What is required
Below are records; copy every line among them that contains the word "will".

Material for the task

· · ·

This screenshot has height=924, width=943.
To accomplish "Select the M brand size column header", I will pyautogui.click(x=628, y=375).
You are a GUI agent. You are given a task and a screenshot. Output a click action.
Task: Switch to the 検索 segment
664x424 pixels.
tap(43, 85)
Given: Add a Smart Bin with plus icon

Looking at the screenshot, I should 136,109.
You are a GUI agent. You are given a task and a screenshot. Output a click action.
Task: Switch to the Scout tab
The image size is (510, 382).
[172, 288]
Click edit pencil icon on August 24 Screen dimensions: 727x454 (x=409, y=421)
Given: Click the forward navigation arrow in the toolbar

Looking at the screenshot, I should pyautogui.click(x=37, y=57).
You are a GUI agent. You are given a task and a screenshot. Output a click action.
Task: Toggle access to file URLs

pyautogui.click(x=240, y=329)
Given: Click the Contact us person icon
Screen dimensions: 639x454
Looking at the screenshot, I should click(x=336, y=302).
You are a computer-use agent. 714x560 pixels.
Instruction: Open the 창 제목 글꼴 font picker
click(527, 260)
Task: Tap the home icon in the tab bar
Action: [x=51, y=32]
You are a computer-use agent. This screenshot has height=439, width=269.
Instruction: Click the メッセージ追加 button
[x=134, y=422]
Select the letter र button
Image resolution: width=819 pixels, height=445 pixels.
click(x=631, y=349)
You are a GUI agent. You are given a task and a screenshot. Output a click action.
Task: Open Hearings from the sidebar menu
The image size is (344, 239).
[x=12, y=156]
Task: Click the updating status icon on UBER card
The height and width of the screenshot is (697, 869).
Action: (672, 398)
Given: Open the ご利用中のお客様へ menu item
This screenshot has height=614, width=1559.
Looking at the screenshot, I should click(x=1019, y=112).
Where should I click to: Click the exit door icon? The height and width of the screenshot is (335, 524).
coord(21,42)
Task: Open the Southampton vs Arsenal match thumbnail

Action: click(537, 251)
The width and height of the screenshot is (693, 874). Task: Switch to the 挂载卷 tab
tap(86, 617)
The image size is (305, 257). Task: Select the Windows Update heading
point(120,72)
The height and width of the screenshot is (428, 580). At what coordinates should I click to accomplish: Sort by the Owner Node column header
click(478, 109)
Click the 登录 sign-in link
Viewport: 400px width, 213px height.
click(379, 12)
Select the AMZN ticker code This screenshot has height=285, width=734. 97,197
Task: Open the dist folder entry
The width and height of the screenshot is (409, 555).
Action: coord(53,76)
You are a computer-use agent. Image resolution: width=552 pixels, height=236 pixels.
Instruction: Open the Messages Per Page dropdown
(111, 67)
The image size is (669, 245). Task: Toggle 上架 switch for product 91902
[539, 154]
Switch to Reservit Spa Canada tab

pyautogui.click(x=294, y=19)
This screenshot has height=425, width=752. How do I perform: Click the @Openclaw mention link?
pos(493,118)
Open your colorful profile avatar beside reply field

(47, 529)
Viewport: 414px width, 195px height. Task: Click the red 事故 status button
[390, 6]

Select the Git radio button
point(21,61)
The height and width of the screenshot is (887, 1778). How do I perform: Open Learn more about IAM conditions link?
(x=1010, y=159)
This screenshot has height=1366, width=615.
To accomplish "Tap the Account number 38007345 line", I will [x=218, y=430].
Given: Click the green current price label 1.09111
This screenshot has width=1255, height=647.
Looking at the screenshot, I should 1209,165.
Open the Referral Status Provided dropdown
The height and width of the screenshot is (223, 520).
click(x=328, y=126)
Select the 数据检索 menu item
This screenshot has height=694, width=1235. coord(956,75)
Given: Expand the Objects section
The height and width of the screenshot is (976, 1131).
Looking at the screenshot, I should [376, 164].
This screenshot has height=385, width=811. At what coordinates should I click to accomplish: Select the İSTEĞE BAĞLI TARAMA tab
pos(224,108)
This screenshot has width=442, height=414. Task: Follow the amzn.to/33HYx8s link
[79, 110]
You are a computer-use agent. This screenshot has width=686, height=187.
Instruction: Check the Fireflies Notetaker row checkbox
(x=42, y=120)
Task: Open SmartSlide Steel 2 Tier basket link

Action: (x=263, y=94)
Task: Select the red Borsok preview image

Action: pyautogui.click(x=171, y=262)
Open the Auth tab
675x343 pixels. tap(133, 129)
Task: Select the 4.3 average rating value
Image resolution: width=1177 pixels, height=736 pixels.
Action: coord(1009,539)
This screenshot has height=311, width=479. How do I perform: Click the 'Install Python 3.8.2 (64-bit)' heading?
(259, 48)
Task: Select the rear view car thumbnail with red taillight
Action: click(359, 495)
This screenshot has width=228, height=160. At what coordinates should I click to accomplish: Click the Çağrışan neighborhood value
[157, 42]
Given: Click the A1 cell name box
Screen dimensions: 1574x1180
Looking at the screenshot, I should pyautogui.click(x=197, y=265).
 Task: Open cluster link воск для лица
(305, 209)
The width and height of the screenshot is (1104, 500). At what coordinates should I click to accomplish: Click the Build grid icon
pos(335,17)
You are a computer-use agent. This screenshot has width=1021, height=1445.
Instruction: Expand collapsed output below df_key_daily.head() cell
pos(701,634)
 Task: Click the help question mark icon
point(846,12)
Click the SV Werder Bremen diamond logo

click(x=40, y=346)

· · ·

Written response
To accomplish "Select the M brand size column header", I will pyautogui.click(x=628, y=375).
To accomplish "Tap the Account number 38007345 line", I will [x=218, y=430].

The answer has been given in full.